I was discussing with a friend over lunch about friendship, and here is a conundrum: is it right to always follow your own wishes, notwithstanding who’s around you? Or should one think of his friends, take care of the relation, also when you’re not really up for it?
Friendship doesn’t come for free. We spend time fostering these relationships. Sometimes it takes years to meet, choose, feel close to, and eventually be surrounded by people that share a similar thinking, or some interests with us. Then, sometimes happens that friends get into a serious love relationship, or get married, and they kind of “disappear”. I mean, not like they disappear for good. That happens too but I am discarding this as a not such a good friend kind of thing. It is also perfectly normal that being committed in a relationship leaves us less time on our hands.
It’s not that. I am talking about their presence disappearing, their spirit in a way, at least the way you were used to it, the way you wanted it to be, because it was adding something to your life. Suddenly, work is stressful, the girlfriend/boyfriend wife/husband/family situation is stressful, time is limited, and the people around you are so strained about everything else that when they hang out with you, all they need is to switch off the brain for a while and take it easy. It looks like the interesting discussions, shared interests, the confrontation and personal development, everything that makes a shallow relationship into a meaningful one, are suddenly not on the plate any longer.

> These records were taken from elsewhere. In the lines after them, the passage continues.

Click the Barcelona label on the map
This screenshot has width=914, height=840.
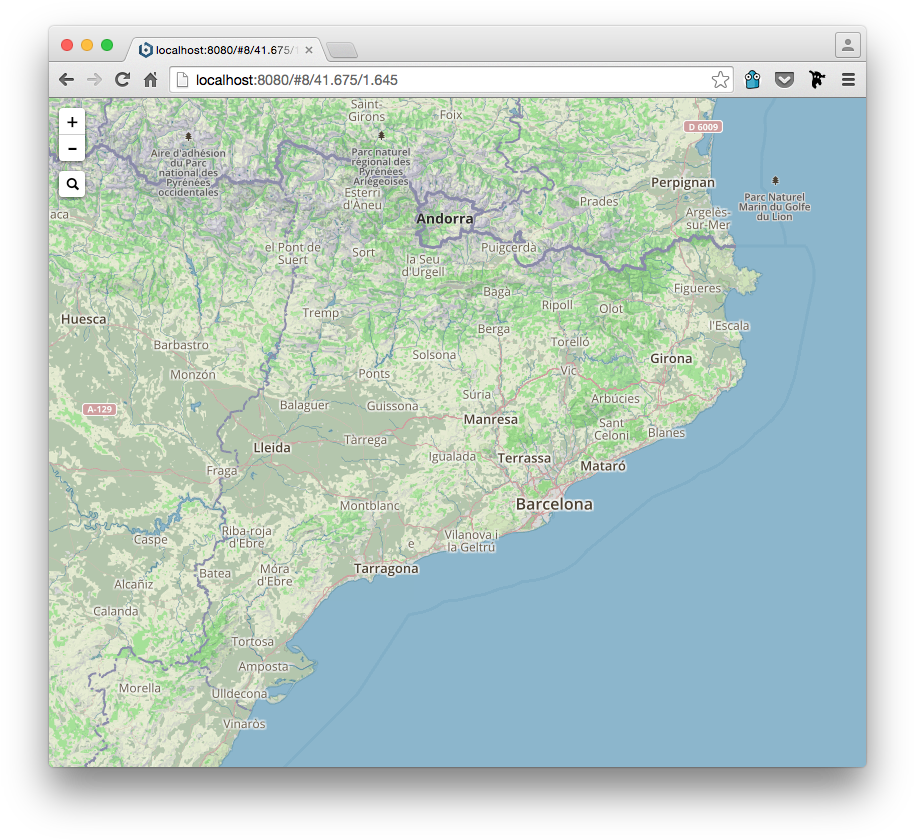(x=554, y=505)
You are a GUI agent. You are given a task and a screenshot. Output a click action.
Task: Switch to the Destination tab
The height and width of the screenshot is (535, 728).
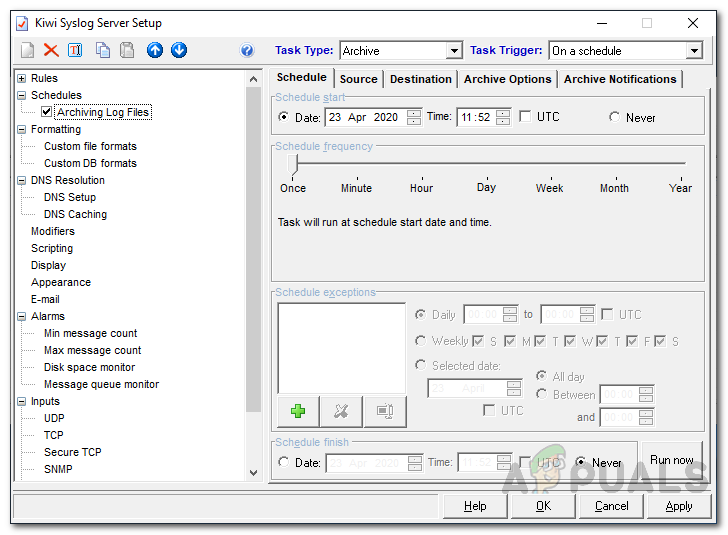tap(420, 79)
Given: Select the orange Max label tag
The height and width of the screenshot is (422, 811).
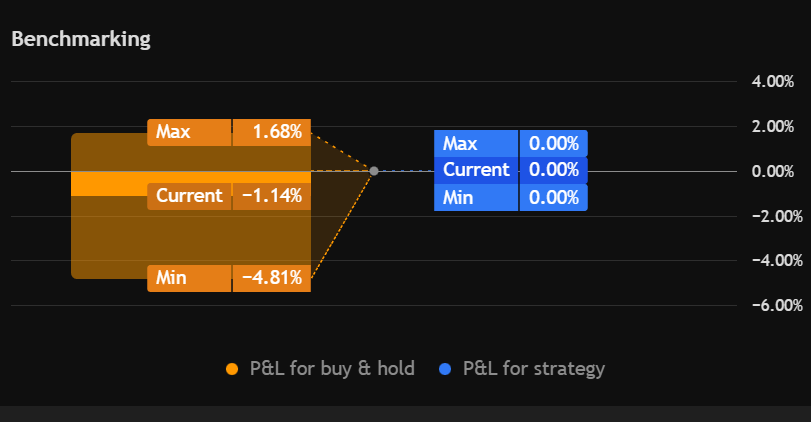Looking at the screenshot, I should 189,132.
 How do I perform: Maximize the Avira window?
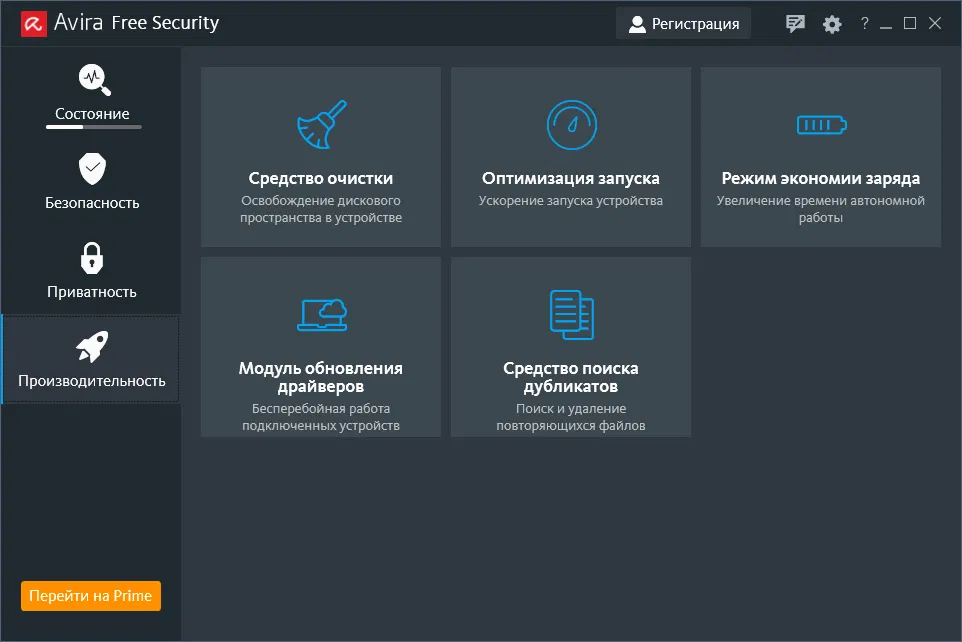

I guess this is just something that happens. But how to react? It’s spinning around my head because I’ve been called a cynic over this discussion. I don’t mind, not the first time won’t be the last. What really bothers me is to be called a cynic preemptively, after one tiny sentence, without listening to what’s troubling me.
Anyways, after this, I must say brief conversation, two visions emerged. One way to look at the problem is to relativize it, and apply extreme subjectivity. Following this reasoning, I should think about myself only. I have the right to do what I want, when I want. I can’t be forced into behaving in a way that I don’t feel up for. So, to put it simply, screw the nice conversations and the personal development and anything that was treasured in the past. The situation has changed, these is how I am now when I see my friends. I just need to switch my brain off, deal with it.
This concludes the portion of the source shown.